- Problem
Every line holding the string "computer" should be copied from the listing.

- The data
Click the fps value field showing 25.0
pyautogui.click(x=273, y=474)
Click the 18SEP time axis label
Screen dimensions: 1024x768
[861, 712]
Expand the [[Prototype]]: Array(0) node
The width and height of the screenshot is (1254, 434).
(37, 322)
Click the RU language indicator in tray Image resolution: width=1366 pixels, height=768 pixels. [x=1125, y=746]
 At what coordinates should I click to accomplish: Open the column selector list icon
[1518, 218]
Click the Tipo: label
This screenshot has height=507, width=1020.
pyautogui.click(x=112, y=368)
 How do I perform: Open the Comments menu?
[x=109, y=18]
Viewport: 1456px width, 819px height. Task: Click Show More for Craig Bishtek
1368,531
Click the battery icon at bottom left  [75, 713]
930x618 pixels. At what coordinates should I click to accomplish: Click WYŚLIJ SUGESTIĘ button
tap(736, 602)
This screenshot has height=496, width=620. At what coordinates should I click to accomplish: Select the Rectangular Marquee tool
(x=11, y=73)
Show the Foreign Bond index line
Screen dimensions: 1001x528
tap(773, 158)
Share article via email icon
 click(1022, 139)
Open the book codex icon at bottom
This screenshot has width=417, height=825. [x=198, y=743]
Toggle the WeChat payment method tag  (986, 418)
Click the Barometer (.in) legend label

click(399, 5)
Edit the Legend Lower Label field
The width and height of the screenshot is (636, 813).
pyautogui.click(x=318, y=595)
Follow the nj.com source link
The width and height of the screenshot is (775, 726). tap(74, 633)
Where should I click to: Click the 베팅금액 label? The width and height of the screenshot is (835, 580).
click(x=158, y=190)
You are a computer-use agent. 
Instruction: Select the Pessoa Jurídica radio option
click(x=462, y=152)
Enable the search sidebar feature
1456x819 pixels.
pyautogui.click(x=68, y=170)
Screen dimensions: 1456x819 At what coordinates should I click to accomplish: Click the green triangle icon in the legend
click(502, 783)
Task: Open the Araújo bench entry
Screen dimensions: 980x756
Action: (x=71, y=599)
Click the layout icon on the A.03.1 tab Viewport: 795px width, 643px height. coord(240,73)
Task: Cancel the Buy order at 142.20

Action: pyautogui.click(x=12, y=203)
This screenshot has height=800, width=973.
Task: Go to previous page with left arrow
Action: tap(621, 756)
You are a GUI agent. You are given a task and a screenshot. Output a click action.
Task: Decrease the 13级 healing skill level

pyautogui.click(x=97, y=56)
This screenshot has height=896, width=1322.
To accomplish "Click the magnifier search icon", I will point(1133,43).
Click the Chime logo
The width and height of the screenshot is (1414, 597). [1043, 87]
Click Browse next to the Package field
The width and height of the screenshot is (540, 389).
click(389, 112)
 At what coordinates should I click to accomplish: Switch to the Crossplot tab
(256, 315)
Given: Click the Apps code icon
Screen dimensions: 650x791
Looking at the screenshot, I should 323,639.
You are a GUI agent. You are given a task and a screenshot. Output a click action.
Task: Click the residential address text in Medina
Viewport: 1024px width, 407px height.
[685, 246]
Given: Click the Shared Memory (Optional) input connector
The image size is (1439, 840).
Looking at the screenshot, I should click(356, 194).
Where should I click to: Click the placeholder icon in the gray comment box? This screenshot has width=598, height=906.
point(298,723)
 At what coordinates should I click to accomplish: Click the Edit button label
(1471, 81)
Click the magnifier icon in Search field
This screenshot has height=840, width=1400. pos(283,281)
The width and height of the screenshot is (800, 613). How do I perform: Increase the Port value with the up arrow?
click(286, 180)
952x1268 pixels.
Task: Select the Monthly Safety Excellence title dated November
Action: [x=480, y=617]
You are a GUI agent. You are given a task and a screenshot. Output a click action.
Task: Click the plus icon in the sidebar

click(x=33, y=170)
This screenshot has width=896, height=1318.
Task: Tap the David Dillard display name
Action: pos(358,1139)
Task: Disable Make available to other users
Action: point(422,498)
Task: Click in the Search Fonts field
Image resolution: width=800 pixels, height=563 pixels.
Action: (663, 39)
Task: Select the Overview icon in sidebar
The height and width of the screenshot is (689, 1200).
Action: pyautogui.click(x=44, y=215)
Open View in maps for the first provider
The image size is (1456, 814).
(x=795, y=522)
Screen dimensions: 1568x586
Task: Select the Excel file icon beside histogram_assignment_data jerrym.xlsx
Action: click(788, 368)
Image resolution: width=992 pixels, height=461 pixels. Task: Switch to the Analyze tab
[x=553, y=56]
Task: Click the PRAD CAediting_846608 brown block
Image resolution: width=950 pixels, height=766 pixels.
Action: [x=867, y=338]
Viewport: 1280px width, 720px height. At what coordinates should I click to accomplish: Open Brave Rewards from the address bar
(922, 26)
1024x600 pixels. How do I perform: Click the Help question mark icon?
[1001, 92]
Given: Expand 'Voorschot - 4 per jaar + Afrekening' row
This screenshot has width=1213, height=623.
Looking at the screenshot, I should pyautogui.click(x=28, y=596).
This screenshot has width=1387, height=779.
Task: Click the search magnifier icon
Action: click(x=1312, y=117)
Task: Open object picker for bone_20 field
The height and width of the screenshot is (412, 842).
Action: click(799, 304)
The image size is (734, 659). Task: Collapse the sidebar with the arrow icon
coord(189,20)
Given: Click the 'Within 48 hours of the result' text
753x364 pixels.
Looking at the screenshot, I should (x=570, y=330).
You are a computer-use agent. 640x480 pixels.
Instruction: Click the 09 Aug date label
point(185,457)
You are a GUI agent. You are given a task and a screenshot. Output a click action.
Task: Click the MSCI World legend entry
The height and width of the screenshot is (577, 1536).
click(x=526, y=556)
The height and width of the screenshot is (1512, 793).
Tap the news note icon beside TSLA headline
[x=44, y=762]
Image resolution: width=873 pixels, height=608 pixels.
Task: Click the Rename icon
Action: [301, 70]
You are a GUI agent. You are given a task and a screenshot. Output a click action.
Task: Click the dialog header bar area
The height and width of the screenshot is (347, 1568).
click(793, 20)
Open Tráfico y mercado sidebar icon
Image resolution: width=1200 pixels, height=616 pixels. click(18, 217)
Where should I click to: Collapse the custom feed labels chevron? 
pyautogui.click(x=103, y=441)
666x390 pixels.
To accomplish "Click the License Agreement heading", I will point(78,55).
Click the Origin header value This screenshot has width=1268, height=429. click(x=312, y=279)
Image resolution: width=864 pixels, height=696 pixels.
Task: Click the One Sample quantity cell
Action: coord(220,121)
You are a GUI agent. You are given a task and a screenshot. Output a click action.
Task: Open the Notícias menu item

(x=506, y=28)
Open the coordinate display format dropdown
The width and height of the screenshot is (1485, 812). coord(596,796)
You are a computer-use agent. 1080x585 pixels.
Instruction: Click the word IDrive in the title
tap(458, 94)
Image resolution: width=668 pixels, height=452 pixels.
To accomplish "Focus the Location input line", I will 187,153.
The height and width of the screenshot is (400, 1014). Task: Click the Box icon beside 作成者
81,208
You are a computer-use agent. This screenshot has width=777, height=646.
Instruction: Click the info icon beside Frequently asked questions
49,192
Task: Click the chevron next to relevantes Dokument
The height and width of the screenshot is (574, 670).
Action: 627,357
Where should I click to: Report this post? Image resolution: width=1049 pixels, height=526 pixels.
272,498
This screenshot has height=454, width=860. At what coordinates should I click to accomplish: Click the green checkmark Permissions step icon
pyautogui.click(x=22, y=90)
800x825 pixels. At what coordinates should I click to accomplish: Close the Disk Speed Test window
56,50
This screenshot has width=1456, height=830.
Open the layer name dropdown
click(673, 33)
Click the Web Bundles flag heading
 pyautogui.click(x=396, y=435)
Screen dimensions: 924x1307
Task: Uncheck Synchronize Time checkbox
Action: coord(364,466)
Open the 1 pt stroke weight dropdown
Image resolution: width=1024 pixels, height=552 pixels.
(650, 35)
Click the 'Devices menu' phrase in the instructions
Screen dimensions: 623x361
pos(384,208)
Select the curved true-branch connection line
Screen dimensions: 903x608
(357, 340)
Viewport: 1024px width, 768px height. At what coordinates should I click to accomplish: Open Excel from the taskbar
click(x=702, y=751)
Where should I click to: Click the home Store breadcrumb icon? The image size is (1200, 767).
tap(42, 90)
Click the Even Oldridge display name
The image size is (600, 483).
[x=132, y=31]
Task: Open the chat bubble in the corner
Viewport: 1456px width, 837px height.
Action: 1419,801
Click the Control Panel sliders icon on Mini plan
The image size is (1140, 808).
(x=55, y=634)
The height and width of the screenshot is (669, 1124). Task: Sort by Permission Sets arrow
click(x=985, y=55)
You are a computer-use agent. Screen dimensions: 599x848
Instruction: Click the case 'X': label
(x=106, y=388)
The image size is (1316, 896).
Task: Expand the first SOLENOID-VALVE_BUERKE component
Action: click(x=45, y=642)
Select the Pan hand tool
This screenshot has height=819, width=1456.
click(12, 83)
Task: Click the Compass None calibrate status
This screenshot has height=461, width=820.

- Response below
You are a computer-use agent. 
You are a computer-use agent. 640x480 pixels.
You are a computer-use agent. 1080x585 pixels.
You are a computer-use agent. This screenshot has width=777, height=646.
You are a computer-use agent. Screen dimensions: 599x848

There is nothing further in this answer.